Из множества людей, собравшихся вокруг избы Геласия Нечаева, с ухмылкой наблюдающих за тем, как разрушают дом его, лишь сле­пой заступается за немощного старика. Феофан Солнцев с гневом обращается не только к разрушителю, но и к собравшимся на «бес­платное представление». «А вы... вы-то люди? - с болью и тревогой взывает к ним - ...Вы жалейте друг друга, не каменейте, люди! Будьте милосердны!»

Народные идеалы воплощаются в той или иной степени в обра­зе жизни героев старшего поколения. О них довольно много гово­рилось в критике. Достоинства... Недостатки... И только вскользь упоминалась или вообще пропускалась одна из главных, если не главная, особенность их мироотношения - отношение к труду.

Вспомним, что советует Стёпушке Радюшин, когда молодой че­ловек сетует на отсутствие в жизни веселья? Председатель говорит: «Ты работой веселись». Что это, жест человека, старшего по возрас­ту, представителя власти, обязанного воспитывать молодёжь, или убеждения его? Заметим, что Радюшин воспитывает «несовремен­но», без ссылок на привычные формы досуга: кино, танцы и т.д. «Ра­ботой веселись» - это глубокое, нутряное убеждение крестьянина, характерное для многих героев дилогии, находящих в труде душев­ное удовольствие, удовлетворение этических и эстетических по­требностей.

«Я, грешник, на кой живу, коли работать незамог», - думает вось­мидесятилетний старик Геласий, вся жизнь которого была одна «ра­бота до поту». Это «на кой» говорит о многом: и об ответственности перед жизнью, людьми, матерью-природой, и о том, чем терзается старик перед смертью: труд его был не только ради живота своего и близких своих...

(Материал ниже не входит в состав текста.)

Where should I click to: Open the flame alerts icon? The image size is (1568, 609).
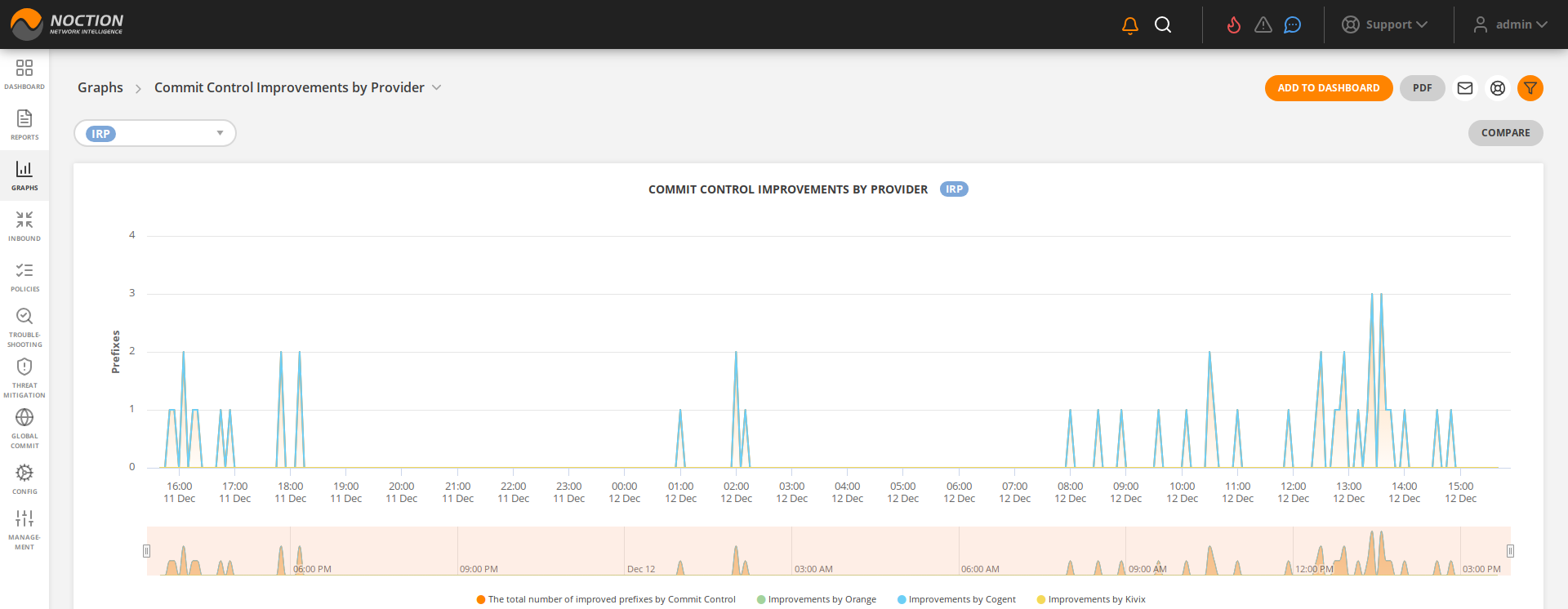pyautogui.click(x=1233, y=25)
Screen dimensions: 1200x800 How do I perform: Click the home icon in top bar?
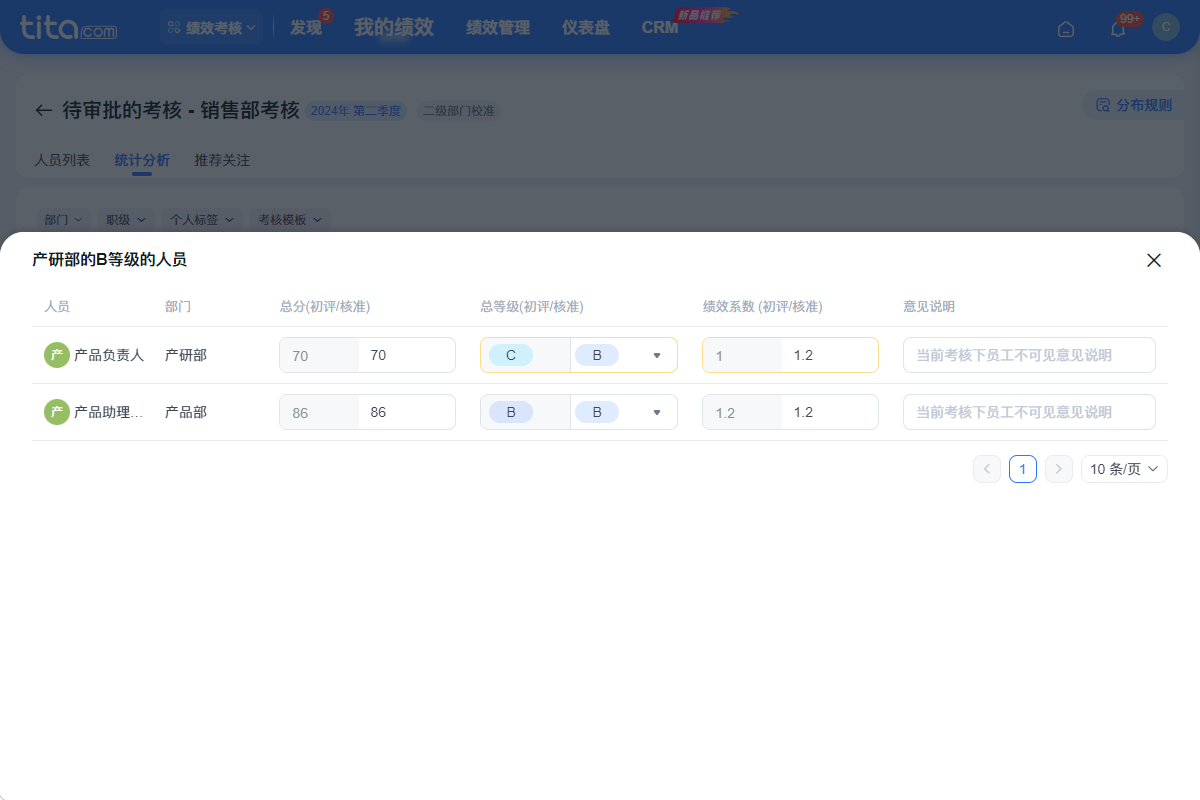1066,28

Поля, жена Геласия, была «больна», заражена работой. «Осподи, хорошо-то как. Будто двадцать лет с себя сбросила». Это говорит шестидесятилетняя Параскева Нечаева, промокшая насквозь, при­тащившая на себе не менее полутора пудов рыбы. Слова героини и последовавшей затем «радостный короткий сон» - вот гармония души и тела, трудовая страда, счастье человека-труженика, пока недоступное ни Степану, ни Милке.

Для Геласия и его жены, для Парасевы Осиповны и Домнушки, Радюшина и Вени Лекало труд - это естественная потребность, смысл и мерило жизни. Названные герои не только кормили, про­изводили, удовлетворяли честным, подчас тяжелейшим трудом свои и чужие потребности (что уже много), но и дарили, пусть даже неосознанно, кислород жизни, влияли на нравственный климат её, держали на своих плечах крестьянскую вселенную и страну в це­лом.

Нет ничего удивительного в том, что ВЛичутин, оценивающий современную жизнь с позиций этой крестьянско-христианской вселенной, был зачислен «левыми» в шовинисты, расисты, враги пе­рестройки. Нет смысла опровергать миф, созданный Н.Ивановой («Огонёк», 1989, № 11), достаточно сравнить его с оригиналом - с выступлением писателя, которое вызвало такую реакцию («Литера­турная Россия», 1989, № 15).

По мнению ВЛичутина, одна из причин кризиса нашего обще­ства - это отсутствие национальной этики у верхних эшелонов власти. Развивая эту мысль, писатель на исходе 1989 года предло­жил собственному народу следующий выход из тупика: «Русскому человеку нужно вернуться в себя: для этого путей много, они много­образны и все сходятся в одну точку - в русскость...» («Советская Россия», 1989,15 октября).

В. Личутин не ищет счастья, идеала на «цивилизованной» сторо­не. Он справедливо считает, что у России свой путь и своё предназ­начение. К осознанию этого предназначения и призывает писатель в беседе с Григорием Калюжным, напоминая всегда актуальные за­поведи: «Той земле не устоять, где начнут уставы ломать»; «Церковь, разделившаяся в себе, не устоит. Также не устоит и всяк народ, раз­делившийся в своей сути» («Наш современник», 1989, № 12).